Blessed with a fiery, feisty, conscience-plagued heroine, the mixing pot of people was fun as always. Meg's nasty temper and sharp tongue seemed lovingly adored by her hysterical relative Cliff, while her softened attitude never seemed to ruffle the mysterious partner, Riley. The grandmother was an enjoyment to read about, too, as her eccentric personality brought a smile to my face.
Into the Darkness is blessed with an array of background characters, many not what they seem. Meg's background and relationships were far from socially normal, which was a surprise. It's refreshing to read about a flawed character since it makes them seem more real. There's the touch of personal tragedy involved that was just sad, and that's how the novel opens. With a horrendous memory no child should go through, let alone remember so many details of.

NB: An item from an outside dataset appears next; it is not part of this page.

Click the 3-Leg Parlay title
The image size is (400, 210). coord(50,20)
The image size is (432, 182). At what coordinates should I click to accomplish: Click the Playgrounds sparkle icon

Mystery wise, it's a rich one I sadly guessed before the novel was through. It was tightly woven, though, so many may not gauge the culprit. I just used the ol'Agatha Christie trick of guessing who it was least likely to be. The pace is pretty swift and it was hard to grow bored, and for once Michaels concentrated more on romantic build-up. This was a blessing and there was actually - gasp! - some sexual hints. Truthfully I wasn't entirely sure who she'd end up with, and I would have been happy no matter which she chose. Never has she indulged in subtle kissing or mild erotic thoughts freely, which is a shame for perverted readers like yours truly.
It's an enjoyable book but, again, don't go in expecting the typical gothic, fog-enshrouding tale. Instead read it for what it is - a light mystery with cute characters, a strong heroine, and a plaguing history. The story just wasn't as interesting as most of her other stuff, without the layers of detail and deception. I admit liking her other themes more, but this one's still a keeper.